Segment Start: Source document
Prophetic Necessity of Messiah’s Resurrection
The idea of the Messiah’s resurrection did not begin with the birth of New Testament Christianity; in fact, the Apostle Paul tells us in 1 Corinthians 15:2-3, “…how that Christ died for our sins according to the scriptures; And that he was buried, and that he rose again the third day according to the scriptures.” (Emphasis added)
One such prophecy is found in Isaiah 53:8-10. It becomes very obvious by the phrase “…he was cut off from the land of the living”, that the Messiah would die. With that fact in mind, the prophet proclaims that the Messiah would, after being dead, physically see many who had trusted in Him as Savior. Isaiah then tells us that He (JEHOVAH) would lengthen His (the Messiah’s) time on the earth after his death occurred. Neither of these scenarios is possible without the Messiah’s resurrection.
Segment End: Source document
Resume the passage on prophecy and the Messiah's resurrection, starting after its last sentence.
Segment Start: Data shown
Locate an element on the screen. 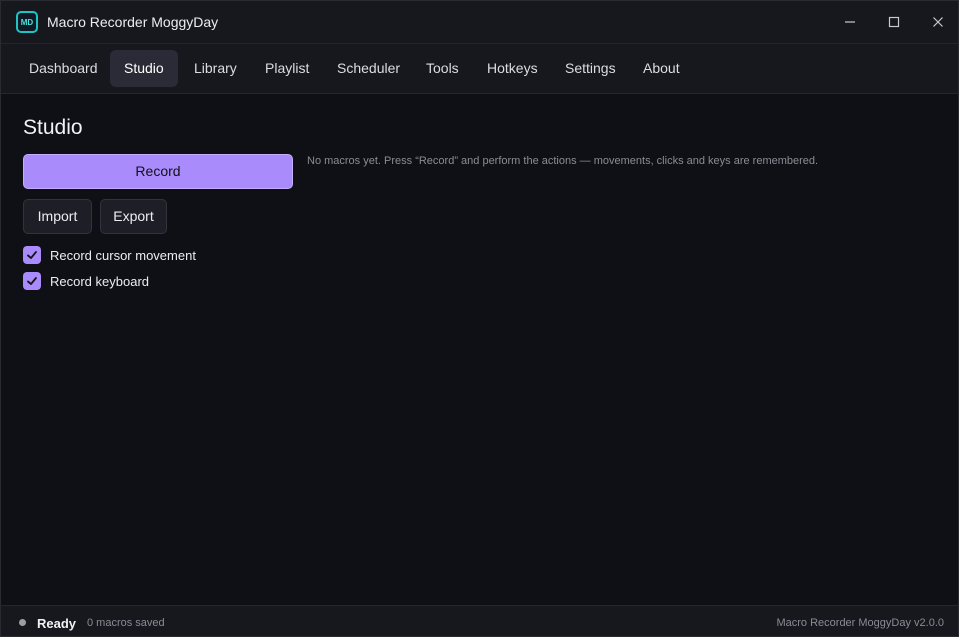  import-button: Import is located at coordinates (58, 216).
Segment End: Data shown
• **Reply**
Paul preaches a message to a multitude of Jews in Acts chapter 13. He mentions Psalm 16:10, a psalm of David, and unflinchingly applies it to Jesus. Peter does the same in Acts 2:
“For David speaketh concerning him… thou wilt not leave my soul in hell, neither wilt thou suffer thine Holy One to see corruption… He seeing this before spake of the resurrection of Christ, that his soul was not left in hell, neither his flesh did see corruption. This Jesus hath God raised up, whereof we all are witnesses.” Acts 2:25, 27, 31-32
There are also many occasions in the Gospel accounts where Jesus himself prophesied His own death, burial, and resurrection. In Mark 9:31, we see a prime example where Jesus expounded upon His foreknowledge of His resurrection.
“For he taught his disciples, and said unto them, The Son of man is delivered into the hands of men, and they shall kill him; and after that he is killed, he shall rise the third day.” Mark 9:31
Paramount Importance of Messiah’s Resurrection
In 1 Corinthians 15, the Apostle Paul penned what has been deemed “The Magna Carta of the Resurrection.”2 He explains that all would be worthless without the resurrection of Jesus.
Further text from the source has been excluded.